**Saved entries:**

/---

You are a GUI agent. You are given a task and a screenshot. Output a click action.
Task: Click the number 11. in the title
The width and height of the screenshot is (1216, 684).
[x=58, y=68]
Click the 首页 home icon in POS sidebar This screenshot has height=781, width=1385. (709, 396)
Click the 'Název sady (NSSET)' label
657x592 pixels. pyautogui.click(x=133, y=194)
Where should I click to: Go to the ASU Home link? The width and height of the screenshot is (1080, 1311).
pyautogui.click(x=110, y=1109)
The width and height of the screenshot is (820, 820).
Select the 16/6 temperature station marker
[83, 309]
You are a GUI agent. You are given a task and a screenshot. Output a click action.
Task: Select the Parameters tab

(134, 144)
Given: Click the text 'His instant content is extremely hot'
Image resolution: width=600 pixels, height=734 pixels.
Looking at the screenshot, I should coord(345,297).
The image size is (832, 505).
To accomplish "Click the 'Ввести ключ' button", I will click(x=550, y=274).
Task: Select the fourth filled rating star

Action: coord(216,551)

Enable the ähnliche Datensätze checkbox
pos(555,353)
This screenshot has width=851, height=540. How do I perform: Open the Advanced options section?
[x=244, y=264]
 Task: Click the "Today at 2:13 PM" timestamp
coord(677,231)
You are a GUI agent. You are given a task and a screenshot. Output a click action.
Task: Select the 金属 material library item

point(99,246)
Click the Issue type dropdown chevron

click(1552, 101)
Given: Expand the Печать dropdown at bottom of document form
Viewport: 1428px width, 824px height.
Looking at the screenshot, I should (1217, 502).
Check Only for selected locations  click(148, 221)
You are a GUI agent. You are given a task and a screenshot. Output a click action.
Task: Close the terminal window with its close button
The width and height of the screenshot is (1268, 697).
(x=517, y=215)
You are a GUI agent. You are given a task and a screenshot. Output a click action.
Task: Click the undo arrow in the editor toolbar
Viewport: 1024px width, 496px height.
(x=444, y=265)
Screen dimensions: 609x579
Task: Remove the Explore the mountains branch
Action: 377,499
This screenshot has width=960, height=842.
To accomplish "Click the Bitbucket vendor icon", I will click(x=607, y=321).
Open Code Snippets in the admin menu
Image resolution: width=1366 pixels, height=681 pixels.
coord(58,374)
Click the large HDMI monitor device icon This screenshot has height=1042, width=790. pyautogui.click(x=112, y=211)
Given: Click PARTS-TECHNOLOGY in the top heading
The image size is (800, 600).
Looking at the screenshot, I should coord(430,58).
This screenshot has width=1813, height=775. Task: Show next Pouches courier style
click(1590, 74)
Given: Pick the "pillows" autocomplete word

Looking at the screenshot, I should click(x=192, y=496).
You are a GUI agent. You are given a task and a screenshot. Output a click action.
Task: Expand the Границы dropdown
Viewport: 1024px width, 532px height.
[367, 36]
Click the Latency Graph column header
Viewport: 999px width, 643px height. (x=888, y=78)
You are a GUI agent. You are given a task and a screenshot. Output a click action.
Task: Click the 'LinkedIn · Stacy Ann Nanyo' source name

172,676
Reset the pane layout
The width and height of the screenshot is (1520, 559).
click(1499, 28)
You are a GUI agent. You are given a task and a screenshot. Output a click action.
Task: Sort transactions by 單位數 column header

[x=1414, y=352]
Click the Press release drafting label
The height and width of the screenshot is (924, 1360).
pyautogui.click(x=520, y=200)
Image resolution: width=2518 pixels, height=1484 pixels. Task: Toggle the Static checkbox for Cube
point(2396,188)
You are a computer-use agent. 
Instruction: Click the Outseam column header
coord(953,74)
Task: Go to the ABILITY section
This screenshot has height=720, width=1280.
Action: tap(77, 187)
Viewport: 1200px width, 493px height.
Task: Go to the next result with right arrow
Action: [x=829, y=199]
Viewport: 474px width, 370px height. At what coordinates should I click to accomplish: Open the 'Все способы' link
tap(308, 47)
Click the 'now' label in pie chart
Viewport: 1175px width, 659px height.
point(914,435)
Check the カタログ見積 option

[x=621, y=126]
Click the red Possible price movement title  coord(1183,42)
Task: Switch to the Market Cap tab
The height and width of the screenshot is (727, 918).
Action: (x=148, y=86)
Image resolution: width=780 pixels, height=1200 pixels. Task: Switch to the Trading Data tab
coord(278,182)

\---

**EXERCISE DETAILS:** The entries must all be transcribed exactly.

**ANSWER FOR THE TASK:**
You are a GUI agent. You are given a task and a screenshot. Output a click action.
Task: Click the number 11. in the title
The width and height of the screenshot is (1216, 684).
[x=58, y=68]
Click the 首页 home icon in POS sidebar This screenshot has height=781, width=1385. (709, 396)
Click the 'Název sady (NSSET)' label
657x592 pixels. pyautogui.click(x=133, y=194)
Where should I click to: Go to the ASU Home link? The width and height of the screenshot is (1080, 1311).
pyautogui.click(x=110, y=1109)
The width and height of the screenshot is (820, 820).
Select the 16/6 temperature station marker
[83, 309]
You are a GUI agent. You are given a task and a screenshot. Output a click action.
Task: Select the Parameters tab

(134, 144)
Given: Click the text 'His instant content is extremely hot'
Image resolution: width=600 pixels, height=734 pixels.
Looking at the screenshot, I should coord(345,297).
The image size is (832, 505).
To accomplish "Click the 'Ввести ключ' button", I will click(x=550, y=274).
Task: Select the fourth filled rating star

Action: coord(216,551)

Enable the ähnliche Datensätze checkbox
pos(555,353)
This screenshot has width=851, height=540. How do I perform: Open the Advanced options section?
[x=244, y=264]
 Task: Click the "Today at 2:13 PM" timestamp
coord(677,231)
You are a GUI agent. You are given a task and a screenshot. Output a click action.
Task: Select the 金属 material library item

point(99,246)
Click the Issue type dropdown chevron

click(1552, 101)
Given: Expand the Печать dropdown at bottom of document form
Viewport: 1428px width, 824px height.
Looking at the screenshot, I should (1217, 502).
Check Only for selected locations  click(148, 221)
You are a GUI agent. You are given a task and a screenshot. Output a click action.
Task: Close the terminal window with its close button
The width and height of the screenshot is (1268, 697).
(x=517, y=215)
You are a GUI agent. You are given a task and a screenshot. Output a click action.
Task: Click the undo arrow in the editor toolbar
Viewport: 1024px width, 496px height.
(x=444, y=265)
Screen dimensions: 609x579
Task: Remove the Explore the mountains branch
Action: 377,499
This screenshot has width=960, height=842.
To accomplish "Click the Bitbucket vendor icon", I will click(x=607, y=321).
Open Code Snippets in the admin menu
Image resolution: width=1366 pixels, height=681 pixels.
coord(58,374)
Click the large HDMI monitor device icon This screenshot has height=1042, width=790. pyautogui.click(x=112, y=211)
Given: Click PARTS-TECHNOLOGY in the top heading
The image size is (800, 600).
Looking at the screenshot, I should coord(430,58).
This screenshot has width=1813, height=775. Task: Show next Pouches courier style
click(1590, 74)
Given: Pick the "pillows" autocomplete word

Looking at the screenshot, I should click(x=192, y=496).
You are a GUI agent. You are given a task and a screenshot. Output a click action.
Task: Expand the Границы dropdown
Viewport: 1024px width, 532px height.
[367, 36]
Click the Latency Graph column header
Viewport: 999px width, 643px height. (x=888, y=78)
You are a GUI agent. You are given a task and a screenshot. Output a click action.
Task: Click the 'LinkedIn · Stacy Ann Nanyo' source name

172,676
Reset the pane layout
The width and height of the screenshot is (1520, 559).
click(1499, 28)
You are a GUI agent. You are given a task and a screenshot. Output a click action.
Task: Sort transactions by 單位數 column header

[x=1414, y=352]
Click the Press release drafting label
The height and width of the screenshot is (924, 1360).
pyautogui.click(x=520, y=200)
Image resolution: width=2518 pixels, height=1484 pixels. Task: Toggle the Static checkbox for Cube
point(2396,188)
You are a computer-use agent. 
Instruction: Click the Outseam column header
coord(953,74)
Task: Go to the ABILITY section
This screenshot has height=720, width=1280.
Action: tap(77, 187)
Viewport: 1200px width, 493px height.
Task: Go to the next result with right arrow
Action: [x=829, y=199]
Viewport: 474px width, 370px height. At what coordinates should I click to accomplish: Open the 'Все способы' link
tap(308, 47)
Click the 'now' label in pie chart
Viewport: 1175px width, 659px height.
point(914,435)
Check the カタログ見積 option

[x=621, y=126]
Click the red Possible price movement title  coord(1183,42)
Task: Switch to the Market Cap tab
The height and width of the screenshot is (727, 918).
Action: (x=148, y=86)
Image resolution: width=780 pixels, height=1200 pixels. Task: Switch to the Trading Data tab
coord(278,182)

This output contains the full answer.